Activists seek to protect Gallatin River
BIG SKY, Mont. – As sport utility vehicles zoom past on the nearby highway, Jason Gras adjusts his helmet, gazing at the Gallatin River. After seven years of kayaking this river, he said, he’s started wearing nose plugs. He’s afraid the water just isn’t as clean as it used to be.
“You never used to wear nose plugs and things, and you can just tell, it seems more polluted,” Gras said.
Like many of his neighbors, the Big Sky native fears that continued development in this southwestern Montana resort town threatens the water quality in the Gallatin, one of Montana’s most popular blue-ribbon trout streams.
For more than two years, residents here have been pushing to get a special designation for the river – one that would prohibit future “point-source” pollution that would permanently degrade the water, such as the dumping of wastewater from housing developments around the destination ski and summer resort.

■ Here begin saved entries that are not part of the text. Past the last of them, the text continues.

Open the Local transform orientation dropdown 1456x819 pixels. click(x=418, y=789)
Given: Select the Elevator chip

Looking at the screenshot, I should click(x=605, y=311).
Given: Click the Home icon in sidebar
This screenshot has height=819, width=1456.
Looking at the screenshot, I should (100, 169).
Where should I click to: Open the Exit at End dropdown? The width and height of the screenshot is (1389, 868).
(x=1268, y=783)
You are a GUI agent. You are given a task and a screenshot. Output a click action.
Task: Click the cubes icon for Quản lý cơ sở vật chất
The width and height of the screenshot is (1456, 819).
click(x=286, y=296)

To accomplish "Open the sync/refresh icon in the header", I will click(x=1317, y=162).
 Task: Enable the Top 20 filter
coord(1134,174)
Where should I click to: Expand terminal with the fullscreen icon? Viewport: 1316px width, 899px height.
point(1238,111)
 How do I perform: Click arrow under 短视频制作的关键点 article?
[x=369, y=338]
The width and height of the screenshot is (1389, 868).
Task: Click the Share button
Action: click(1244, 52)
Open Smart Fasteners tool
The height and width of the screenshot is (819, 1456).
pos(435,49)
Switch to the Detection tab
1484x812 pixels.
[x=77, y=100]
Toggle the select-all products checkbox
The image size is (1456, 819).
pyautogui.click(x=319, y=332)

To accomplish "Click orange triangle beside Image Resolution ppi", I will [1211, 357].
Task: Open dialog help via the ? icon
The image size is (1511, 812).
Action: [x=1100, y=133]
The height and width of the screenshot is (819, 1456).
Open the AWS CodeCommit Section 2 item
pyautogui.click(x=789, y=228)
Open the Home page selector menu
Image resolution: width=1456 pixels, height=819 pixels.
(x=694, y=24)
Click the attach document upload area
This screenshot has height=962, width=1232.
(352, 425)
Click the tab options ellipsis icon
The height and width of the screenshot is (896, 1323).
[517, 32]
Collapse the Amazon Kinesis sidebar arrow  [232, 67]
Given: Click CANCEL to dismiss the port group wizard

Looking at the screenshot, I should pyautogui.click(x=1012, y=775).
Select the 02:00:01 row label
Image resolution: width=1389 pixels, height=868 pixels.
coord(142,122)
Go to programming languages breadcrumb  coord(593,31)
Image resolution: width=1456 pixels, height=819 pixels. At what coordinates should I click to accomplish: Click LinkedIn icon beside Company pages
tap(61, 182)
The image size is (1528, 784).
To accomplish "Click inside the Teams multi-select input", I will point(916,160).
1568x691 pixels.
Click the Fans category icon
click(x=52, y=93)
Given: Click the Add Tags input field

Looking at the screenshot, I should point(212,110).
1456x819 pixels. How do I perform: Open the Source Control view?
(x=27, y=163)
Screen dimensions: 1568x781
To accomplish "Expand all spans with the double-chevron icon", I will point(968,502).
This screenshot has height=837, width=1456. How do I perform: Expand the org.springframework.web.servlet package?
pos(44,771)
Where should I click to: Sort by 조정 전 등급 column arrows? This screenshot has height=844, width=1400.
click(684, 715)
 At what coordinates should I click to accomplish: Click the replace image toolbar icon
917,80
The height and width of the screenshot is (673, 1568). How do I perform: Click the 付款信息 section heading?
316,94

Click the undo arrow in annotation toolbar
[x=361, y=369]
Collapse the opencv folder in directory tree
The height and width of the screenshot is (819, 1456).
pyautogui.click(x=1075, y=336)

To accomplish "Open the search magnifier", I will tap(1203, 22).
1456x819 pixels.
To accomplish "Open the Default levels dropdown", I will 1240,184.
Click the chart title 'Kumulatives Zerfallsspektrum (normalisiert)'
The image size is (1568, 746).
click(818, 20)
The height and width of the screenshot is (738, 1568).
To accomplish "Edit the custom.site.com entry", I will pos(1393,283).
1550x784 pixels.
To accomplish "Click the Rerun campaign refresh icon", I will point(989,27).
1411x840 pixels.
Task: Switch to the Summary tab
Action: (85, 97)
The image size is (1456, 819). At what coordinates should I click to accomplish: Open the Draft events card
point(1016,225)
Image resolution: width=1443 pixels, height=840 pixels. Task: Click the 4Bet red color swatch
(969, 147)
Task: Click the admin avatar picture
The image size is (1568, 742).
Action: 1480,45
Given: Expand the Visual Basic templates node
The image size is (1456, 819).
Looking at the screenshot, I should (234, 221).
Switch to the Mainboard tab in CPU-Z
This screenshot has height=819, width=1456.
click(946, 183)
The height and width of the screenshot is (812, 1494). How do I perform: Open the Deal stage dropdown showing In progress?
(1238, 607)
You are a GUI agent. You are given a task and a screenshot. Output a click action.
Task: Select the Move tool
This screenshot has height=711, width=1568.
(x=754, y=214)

In 2001, more than 2,000 area residents signed a petition asking for the “Outstanding Resource Water” designation for the river from where it leaves Yellowstone National Park to its confluence with Spanish Creek north of Big Sky.
Their efforts, however, have not been supported by everyone around Big Sky, especially real estate and development leaders. They say the tougher restrictions are not necessary to protect the river and only serve to stymie legitimate development in the community.
“If a community grew, for example, and they needed to expand water treatment or discharge, they couldn’t do it with an ORW designation,” said Peggy Trenk of the Montana Association of Realtors. “You’ve got to think about not just what exists today but what you may be putting in place for the future.”
Don Allen, director of the Western Environmental Trade Association, said he thinks the designation was intended for more remote rivers.
“No one’s opposed to the Gallatin being a blue-ribbon pristine stream,” he said. “We don’t think it’s necessary to make it an ORW to maintain the high quality that it has.”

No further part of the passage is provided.